Southern Nevada’s leading business activity index may be signaling either an economic slowdown or recession within the next 12 – 24 months based on historical patterns. Although local business activity is 9 percent higher than its last record peak in 2008, it is currently "pausing" before flatlining or rising higher by the end of 2019. The local business coincident index (historical measurement of business spending, orders, job hires and more) hit a record "275" in June 2019 (the last peak was 250). Payroll employment in the region (not including freelancers and independent contractors) hit a record 1.03 million jobs by April 2019, making the area one of the fastest-growing metropolises in jobs and new residents.

Southern Nevada’s business confidence index, which measures five different components, started flatlining in early 2019. This seasonally volatile measurement hit a record peak of “148” in 2015 and remains at 141 currently (measuring local business leaders’ expectations of sales, profits, hiring, capital investment, and overall economic conditions). Any reading increasingly above 100 shows more business leaders than not are more optimistic about future conditions for growth (and vice versa). For context, it hit a low of 40 in 2009.

Southern Nevada’s quarterly business confidence survey shows the following major challenges are on the minds of local business leaders (in order of first-to-last importance): finding qualified workers (37 percent); "other issues" (30 percent); economic uncertainty (17 percent); rising interest rates (11 percent); and higher operating/production costs, rising inflation, and decreasing sales making up the remaining 5 percent. "Because Southern Nevada's economy depends heavily on tourism, its outlook is tied to the growth of the U.S. and international economies,” the forecast report states. “Southern Nevada continues to get help from real estate and construction while a wide range of other industries are also growing."

The Las Vegas non-farm job market has increasingly grown faster than any other metropolitan region in the Western half of the nation during the past 25 years (1994 - 2019) — and especially from 2013 - 2019. The local area has noticeably outpaced Phoenix and Salt Lake City while also blowing past many other large cities (Los Angeles, Denver, Albuquerque, Portland, and Seattle). Comparatively and most recently, U.S. and Southern Nevada year-over-year job growth rates averaged 1.7 and 3.1 percent, respectively, from 2011 – 2018 (much higher locally). Las Vegas currently reigns over the nation — but within the entire State of Nevada, the Reno-Sparks area experienced year-over-year job growth in June 2019 of 6 percent (the Carson City and Las Vegas regions grew 4 and 1.8 percent, respectively). All three local metro regions had faster employment growth rates than the national rate of 1.5 percent from June 2018 - June 2019.

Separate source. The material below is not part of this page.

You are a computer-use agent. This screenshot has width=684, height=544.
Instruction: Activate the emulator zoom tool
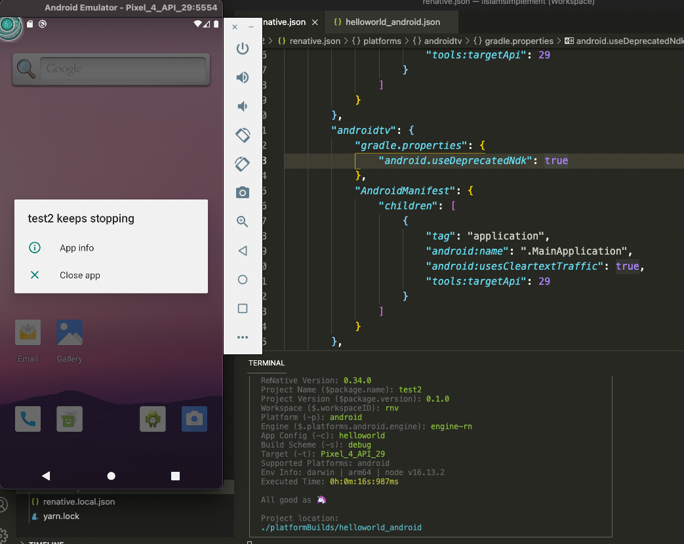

To purchase the entire forecast report: email Megan Neri at megan.neri@unlv.edu.

Prior Southern Nevada Forecast (June 2019)
A handful of recent local economic forecast events from March – May 2019 were reported on by the Nevada Credit Union League in June. Click here to view facts, figures and local projections.

These events included the Las Vegas Global Economic Alliance’s (LVGEA) “Perspective” conference; the Annual Interface Conference Group’s “Las Vegas Multifamily” conference; and The Economic Club of Las Vegas’s “Las Vegas in the 2020s” conference.

Nevada Forecast 
The Nevada Economic Forum — a yearly public-private partnership mandated by the state government — released its economic forecast and snapshot in its "Report to the Governor and the Legislature on Future State Revenues" as of December 2018. This report provides guidance for the state’s biennial budget cycle. Updates from early to mid-2019 can be found here.

Besides commentary and data from experts on Nevada’s general fund, breakdown of revenue, and a review of local and state taxes, the report also covers the following areas: economic overview, growth projections, future indicators, and trends in the statewide and national labor force, wages, household income, housing, population, interest rates, inflation, jobs, consumer spending and more.

So. NV’s Economic Mobility Via College
A new report published through a partnership between the University of Nevada (Las Vegas) and The Brookings Institution shows that the Las Vegas region’s middle-class economic mobility through means of college education is much higher compared to other Mountain West region states.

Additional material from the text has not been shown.